El báculo comenzó a moverse muy lentamente, y los zarcillos como raíces se desenroscaron para envolver la mano y el antebrazo de Sudobaal. El brujo observó, embelesado, cómo los afilados extremos de las ramas le hendían la piel y penetraban en sus venas. Sintió un tirón en el corazón cuando su sangre comenzó a fluir al interior del retorcido báculo, ascender por él y palpitar en torno a la estilizada estrella del Caos que lo remataba. De repente, estalló en llamas, y un fuego azul y verde onduló y fluctuó por todo el báculo. Sudobaal sonrió con crueldad cuando llegó a comprender y dominar el báculo. Con un solo pensamiento hacía que las llamas verde azulado se avivaran con furia y cambiaran a un rojo purpúreo oscuro que iluminaba todo el claro con demoníaco resplandor. Con otro pensamiento hacía que las llamas desaparecieran casi por completo y que su fluctuación fuese prácticamente imperceptible.

—Has obrado bien, elegido —dijo Sudobaal, cuyo rostro era de nuevo severo.

Se volvió hacia Borkhil y los otros jefes presentes en el claro que contemplaban con pasmo reverencial el espectáculo, y habló con voz profunda y tono autoritario.

—Dentro de poco, mis planes se verán culminados. Torben Partecráneos, llévate a tus guerreros hacia el noroeste esta noche.

»Viaja por el camino y acaba con cualquier enemigo que encuentres.

»Prende fuego a todos los edificios que halles y mata a cualquiera que esté dentro. En una semana te enviaré mensaje.

»Dharkon Gar, tú y tu primo llevaréis a vuestras tribus hacia el sur. Saquead y robad todo lo que podáis; convertíos en una herida en el cuerpo del Imperio que no se pueda pasar por alto. Dispondrán algunas fuerzas para que se encarguen de vosotros, porque vuestros guerreros son muchos, demasiados para que puedan hacer caso omiso de ellos.

Los dos jefes kurgan asintieron con la cabeza. Sudobaal se volvió a mirar al jefe más bajo, el que tenía las piernas rematadas en pezuñas hundidas.

—Tú, Ghorbar de las Bestias, recorrerás los senderos oscuros del nordeste que se encuentran a dos semanas de marcha desde aquí. Busca a las tribus de bestias que se ocultan en la zona.

»Prepara el árbol horca para mi llegada. —El jefe inclinó la cabeza y se marchó con paso desgarbado al mismo tiempo que ladraba órdenes.

Sudobaal se volvió hacia Hroth y Borkhil, y guardó silencio durante un momento. Ladeó la cabeza como si oyera una voz que nadie más percibía. Luego, asintió para sí y habló.

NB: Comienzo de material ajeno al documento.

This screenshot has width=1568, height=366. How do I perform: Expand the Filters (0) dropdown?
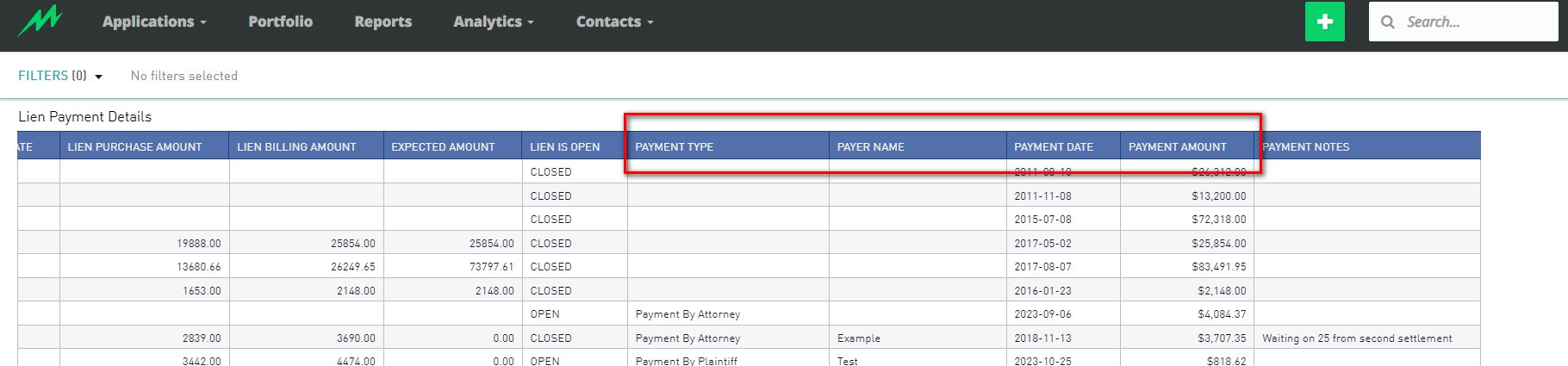[x=60, y=76]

—Hroth el Ensangrentado, tú y tu horda me acompañaréis.

»Te nombro mi señor de la guerra, jefe entre mis jefes. Has demostrado tu valía y los dioses te favorecen.

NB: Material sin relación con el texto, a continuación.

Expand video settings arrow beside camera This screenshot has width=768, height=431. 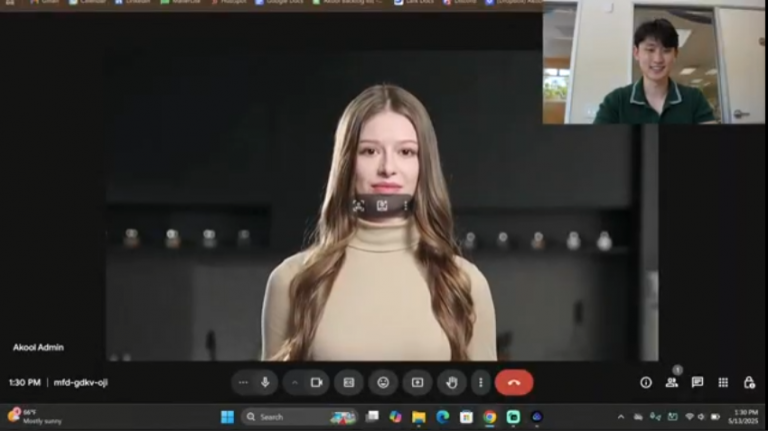[294, 382]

Dicho eso, Sudobaal giró sobre los talones y se alejó para volver a ascender por la rocosa ladera en dirección a la cueva.

Borkhil hincó una rodilla ante Hroth.

—Mi espada es tuya, señor de la guerra —declaró el guerrero de negra armadura. Los jefes que quedaban hicieron lo mismo.

Hroth el Ensangrentado sonrió y dejó a la vista los afilados dientes. Sus ojos llameaban con ferocidad. «Sí —pensó—, he demostrado mi valía».